Copy the records word for word, starting at the first line and ending with the line that contains "[x=1000, y=702]". Leave out everything after that line.

Extracted data records
====
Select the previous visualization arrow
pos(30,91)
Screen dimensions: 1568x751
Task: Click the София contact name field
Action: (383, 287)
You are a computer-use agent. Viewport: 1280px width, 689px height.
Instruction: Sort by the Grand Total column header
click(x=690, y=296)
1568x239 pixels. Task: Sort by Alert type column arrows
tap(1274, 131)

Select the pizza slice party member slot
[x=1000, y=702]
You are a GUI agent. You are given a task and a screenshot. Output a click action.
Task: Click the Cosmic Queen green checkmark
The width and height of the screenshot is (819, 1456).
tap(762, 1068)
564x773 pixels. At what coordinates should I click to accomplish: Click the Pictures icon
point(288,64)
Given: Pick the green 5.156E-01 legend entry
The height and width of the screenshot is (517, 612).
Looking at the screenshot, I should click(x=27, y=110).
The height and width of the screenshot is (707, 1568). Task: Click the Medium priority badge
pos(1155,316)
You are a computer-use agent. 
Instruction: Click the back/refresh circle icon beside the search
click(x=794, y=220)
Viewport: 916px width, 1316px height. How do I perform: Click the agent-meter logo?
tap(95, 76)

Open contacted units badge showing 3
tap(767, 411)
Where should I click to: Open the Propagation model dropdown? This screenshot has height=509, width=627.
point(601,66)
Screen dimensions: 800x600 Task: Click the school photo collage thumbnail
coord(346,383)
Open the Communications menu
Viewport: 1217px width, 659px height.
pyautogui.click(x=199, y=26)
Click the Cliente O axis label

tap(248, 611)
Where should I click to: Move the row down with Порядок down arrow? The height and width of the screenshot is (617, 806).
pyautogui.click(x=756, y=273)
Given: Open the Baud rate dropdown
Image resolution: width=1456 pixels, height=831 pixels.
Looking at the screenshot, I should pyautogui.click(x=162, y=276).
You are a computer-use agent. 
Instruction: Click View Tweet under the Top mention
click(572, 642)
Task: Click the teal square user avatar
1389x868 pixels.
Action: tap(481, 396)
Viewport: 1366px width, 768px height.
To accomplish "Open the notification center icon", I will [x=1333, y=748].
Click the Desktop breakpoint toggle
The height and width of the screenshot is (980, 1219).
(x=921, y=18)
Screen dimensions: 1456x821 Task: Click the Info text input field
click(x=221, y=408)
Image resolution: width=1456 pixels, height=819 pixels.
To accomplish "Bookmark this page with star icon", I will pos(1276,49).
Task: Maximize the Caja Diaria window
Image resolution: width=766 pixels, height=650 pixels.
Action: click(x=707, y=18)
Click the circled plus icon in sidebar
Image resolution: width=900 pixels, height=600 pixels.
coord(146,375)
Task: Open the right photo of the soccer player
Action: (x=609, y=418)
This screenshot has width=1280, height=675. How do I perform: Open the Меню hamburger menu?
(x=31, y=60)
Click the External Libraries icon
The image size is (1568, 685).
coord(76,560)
====
**Full response:**
Select the previous visualization arrow
pos(30,91)
Screen dimensions: 1568x751
Task: Click the София contact name field
Action: (383, 287)
You are a computer-use agent. Viewport: 1280px width, 689px height.
Instruction: Sort by the Grand Total column header
click(x=690, y=296)
1568x239 pixels. Task: Sort by Alert type column arrows
tap(1274, 131)

Select the pizza slice party member slot
[x=1000, y=702]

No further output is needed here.